Eine zierliche, dennoch aufrechte junge Frau
war an den Tisch getreten und blickte freundlich, wenn auch etwas erschrocken
in die toten Augen der Kriegerin. Dann begann sie zu sprechen:
"Willkommen in der gebrochenen Lanze. Was
darfs denn sein?"
Kazahni war durcheinander. Sie zog die Hand
zurück und legte sie mit der anderen Hand zusammen in den Schoß.
Sie war verwirrt und wusste nichts Genaues auf die Frage zu antworten,
doch nach kurzem Mustern der Situation kam ihr in den Sinn, dass die Getränke
und das Essen, welches die Gäste verzehrten, irgendwo her kommen musste.

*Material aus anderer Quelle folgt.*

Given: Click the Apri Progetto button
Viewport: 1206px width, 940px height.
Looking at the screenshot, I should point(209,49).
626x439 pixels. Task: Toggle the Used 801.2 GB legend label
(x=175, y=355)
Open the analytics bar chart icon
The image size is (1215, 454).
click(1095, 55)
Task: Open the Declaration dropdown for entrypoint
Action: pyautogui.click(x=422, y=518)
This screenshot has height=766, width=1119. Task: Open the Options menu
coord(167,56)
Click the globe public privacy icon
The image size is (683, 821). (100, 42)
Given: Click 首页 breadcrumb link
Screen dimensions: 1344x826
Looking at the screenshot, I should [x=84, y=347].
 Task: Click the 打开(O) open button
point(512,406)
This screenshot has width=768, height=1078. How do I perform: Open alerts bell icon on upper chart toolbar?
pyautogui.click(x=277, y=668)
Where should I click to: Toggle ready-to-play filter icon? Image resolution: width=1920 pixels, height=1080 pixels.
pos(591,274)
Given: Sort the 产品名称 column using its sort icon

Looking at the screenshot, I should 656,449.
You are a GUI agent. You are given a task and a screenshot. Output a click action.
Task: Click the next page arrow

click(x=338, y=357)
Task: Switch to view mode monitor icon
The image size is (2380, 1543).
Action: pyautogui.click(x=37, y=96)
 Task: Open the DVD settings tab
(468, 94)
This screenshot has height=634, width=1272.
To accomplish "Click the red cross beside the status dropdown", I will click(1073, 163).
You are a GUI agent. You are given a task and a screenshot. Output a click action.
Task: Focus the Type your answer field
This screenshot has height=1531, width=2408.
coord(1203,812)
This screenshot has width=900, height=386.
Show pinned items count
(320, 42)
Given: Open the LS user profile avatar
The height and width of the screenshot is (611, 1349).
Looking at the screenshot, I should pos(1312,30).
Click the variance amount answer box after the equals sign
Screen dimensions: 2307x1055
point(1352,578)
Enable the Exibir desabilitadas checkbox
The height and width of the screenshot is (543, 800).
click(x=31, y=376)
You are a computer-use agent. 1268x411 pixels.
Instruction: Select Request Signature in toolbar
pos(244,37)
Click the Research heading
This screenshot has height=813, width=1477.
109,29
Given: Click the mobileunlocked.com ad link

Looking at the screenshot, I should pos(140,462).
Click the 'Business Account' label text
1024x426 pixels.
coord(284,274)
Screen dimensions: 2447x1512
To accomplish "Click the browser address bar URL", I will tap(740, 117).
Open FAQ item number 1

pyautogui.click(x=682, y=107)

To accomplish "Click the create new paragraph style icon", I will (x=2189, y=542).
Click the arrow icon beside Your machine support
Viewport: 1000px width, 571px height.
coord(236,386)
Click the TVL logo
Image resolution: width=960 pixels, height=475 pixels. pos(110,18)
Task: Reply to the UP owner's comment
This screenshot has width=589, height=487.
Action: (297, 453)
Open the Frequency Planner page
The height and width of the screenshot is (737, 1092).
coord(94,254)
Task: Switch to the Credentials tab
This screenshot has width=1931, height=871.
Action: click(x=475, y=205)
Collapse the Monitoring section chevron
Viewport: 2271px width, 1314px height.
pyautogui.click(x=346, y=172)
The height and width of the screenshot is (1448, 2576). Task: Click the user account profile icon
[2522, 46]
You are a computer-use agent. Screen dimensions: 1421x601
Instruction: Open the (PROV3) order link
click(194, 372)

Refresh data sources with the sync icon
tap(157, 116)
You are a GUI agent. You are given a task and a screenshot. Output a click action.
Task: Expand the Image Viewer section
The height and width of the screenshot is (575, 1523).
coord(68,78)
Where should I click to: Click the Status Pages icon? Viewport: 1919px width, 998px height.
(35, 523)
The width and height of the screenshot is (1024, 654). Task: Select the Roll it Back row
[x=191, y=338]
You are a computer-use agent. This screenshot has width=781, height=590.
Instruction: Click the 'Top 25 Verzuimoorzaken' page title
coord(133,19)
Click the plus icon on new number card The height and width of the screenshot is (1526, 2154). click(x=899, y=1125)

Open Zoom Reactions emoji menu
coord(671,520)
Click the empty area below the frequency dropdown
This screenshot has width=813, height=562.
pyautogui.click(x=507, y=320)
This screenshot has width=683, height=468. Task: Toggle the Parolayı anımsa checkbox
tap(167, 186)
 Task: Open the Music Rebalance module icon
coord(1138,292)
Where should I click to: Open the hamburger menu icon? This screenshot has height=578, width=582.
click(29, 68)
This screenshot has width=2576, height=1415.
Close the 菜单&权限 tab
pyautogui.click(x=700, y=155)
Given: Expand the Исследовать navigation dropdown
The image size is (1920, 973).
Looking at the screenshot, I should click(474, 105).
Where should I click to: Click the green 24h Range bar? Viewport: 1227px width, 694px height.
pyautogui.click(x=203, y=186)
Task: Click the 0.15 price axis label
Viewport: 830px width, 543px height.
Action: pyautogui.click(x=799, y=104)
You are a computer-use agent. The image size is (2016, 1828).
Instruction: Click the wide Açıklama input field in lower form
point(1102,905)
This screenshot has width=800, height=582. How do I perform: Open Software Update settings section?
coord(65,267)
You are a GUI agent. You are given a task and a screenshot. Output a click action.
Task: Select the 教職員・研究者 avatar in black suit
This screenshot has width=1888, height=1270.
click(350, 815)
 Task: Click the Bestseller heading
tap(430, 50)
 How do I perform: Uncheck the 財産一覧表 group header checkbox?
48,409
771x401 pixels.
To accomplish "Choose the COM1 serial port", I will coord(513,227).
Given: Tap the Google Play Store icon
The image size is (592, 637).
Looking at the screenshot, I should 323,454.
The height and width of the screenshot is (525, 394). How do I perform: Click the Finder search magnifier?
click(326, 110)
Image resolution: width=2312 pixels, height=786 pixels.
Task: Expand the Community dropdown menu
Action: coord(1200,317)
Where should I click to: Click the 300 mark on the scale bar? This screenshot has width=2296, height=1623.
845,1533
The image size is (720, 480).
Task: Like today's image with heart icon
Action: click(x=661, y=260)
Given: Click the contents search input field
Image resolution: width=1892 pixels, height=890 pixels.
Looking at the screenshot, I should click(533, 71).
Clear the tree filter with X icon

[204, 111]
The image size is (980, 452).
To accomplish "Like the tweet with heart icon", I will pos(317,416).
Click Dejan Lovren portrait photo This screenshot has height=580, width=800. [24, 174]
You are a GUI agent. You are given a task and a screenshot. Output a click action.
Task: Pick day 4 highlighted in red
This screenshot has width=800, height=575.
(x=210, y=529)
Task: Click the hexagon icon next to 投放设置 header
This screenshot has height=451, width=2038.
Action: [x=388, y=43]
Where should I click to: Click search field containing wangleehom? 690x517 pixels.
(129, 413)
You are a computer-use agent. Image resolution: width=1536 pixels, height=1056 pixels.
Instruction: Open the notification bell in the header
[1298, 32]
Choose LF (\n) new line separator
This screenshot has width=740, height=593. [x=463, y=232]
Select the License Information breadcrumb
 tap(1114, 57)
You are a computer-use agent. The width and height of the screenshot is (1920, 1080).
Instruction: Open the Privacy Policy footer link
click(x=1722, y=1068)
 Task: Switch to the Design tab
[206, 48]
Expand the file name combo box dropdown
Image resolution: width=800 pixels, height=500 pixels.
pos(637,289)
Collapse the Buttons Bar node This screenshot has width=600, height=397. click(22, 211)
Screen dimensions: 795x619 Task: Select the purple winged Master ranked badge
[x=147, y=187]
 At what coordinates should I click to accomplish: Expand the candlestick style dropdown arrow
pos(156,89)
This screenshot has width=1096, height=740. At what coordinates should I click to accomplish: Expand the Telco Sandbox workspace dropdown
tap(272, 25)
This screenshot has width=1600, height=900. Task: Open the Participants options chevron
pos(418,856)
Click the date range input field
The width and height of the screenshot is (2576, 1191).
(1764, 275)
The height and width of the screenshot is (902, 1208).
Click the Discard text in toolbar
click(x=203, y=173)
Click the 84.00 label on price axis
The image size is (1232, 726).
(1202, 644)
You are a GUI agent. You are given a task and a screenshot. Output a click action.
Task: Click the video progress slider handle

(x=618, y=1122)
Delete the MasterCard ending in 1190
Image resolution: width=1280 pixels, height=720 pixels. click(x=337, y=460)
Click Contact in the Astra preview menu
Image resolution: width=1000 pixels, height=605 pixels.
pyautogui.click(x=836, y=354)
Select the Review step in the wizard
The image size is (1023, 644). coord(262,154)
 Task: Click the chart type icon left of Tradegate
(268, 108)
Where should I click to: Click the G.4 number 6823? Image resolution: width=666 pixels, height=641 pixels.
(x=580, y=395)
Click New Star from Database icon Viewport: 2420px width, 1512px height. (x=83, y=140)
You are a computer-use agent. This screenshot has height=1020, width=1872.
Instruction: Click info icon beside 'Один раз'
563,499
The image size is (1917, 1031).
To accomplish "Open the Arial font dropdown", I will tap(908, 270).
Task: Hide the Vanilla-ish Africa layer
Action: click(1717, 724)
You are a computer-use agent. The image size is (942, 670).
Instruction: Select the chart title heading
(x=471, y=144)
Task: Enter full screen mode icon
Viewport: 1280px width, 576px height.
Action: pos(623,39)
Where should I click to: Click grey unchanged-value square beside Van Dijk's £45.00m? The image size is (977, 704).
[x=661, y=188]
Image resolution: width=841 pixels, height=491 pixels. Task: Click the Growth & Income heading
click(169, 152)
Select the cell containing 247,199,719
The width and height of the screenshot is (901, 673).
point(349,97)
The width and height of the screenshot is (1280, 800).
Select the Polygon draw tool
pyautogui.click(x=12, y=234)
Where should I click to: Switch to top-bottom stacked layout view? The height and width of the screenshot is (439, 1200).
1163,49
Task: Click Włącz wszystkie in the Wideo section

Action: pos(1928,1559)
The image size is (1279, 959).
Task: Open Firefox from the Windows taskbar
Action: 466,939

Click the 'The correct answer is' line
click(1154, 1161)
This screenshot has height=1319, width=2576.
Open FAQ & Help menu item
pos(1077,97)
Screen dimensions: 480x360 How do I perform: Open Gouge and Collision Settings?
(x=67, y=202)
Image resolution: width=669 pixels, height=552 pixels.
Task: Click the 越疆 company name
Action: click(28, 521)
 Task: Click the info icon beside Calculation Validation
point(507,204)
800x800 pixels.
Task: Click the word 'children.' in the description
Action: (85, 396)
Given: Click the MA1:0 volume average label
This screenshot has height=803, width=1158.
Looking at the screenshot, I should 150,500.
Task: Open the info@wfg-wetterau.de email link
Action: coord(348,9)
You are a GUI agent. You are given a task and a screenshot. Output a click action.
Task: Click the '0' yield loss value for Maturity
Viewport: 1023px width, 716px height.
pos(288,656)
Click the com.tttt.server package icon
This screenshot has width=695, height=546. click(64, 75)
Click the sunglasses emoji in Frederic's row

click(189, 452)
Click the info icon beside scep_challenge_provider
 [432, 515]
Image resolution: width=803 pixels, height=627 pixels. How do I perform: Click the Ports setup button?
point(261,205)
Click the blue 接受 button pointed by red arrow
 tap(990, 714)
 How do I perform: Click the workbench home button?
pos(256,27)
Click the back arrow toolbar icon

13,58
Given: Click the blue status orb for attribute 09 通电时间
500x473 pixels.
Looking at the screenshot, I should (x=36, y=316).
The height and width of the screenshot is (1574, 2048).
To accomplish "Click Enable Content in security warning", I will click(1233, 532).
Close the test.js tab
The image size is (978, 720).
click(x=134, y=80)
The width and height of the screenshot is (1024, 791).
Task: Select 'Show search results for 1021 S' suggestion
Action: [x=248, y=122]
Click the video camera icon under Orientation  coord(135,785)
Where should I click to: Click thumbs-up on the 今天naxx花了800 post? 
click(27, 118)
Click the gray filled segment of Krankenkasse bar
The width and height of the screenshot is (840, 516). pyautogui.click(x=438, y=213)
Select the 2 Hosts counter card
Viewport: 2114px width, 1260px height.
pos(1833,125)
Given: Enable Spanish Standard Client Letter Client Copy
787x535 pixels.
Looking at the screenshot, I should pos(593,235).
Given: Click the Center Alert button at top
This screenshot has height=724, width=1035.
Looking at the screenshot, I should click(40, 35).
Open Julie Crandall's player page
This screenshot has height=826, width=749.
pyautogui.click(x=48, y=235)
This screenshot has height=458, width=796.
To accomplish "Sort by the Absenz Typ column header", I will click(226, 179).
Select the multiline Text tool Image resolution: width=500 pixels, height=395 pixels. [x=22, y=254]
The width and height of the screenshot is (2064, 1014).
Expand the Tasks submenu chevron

War dieser Mensch der Beauftragte, der die Speisen überbrachte?
"Was die Männer dort drüben in ihren
Krügen haben. Was ist das?"
Die kleine Frau blickte zu dem Tisch mit den
Kriegern hinüber und antwortete schließlich etwas verdutzt:
"Nun, das ist Bier. Das verkaufen wir hier
am meisten..."
Kazahni überlegte kurz.
"Gut. Ich nehme das auch."
Mit einem Kopfnicken verabschiedete die junge
Frau sich und ging zu einem länglichen Tisch, wo sie kurz mit einem
dicken, kahlköpfigen Mann sprach. Dann ging sie weiter an Tische,
wo Gäste sie heranwinkten um ihre Bestellungen aufzugeben.
Rio war wach geworden. Sie lag auf dem Rücken
und starrte die Decke des Wagens an, der leicht schaukelnd die Straße
nach Nefarat hinunter fuhr. Sie musste immer wieder an den Dämon denken,
der sie im Wald verschlungen hatte. Diese Leere, die sie gespürt hatte.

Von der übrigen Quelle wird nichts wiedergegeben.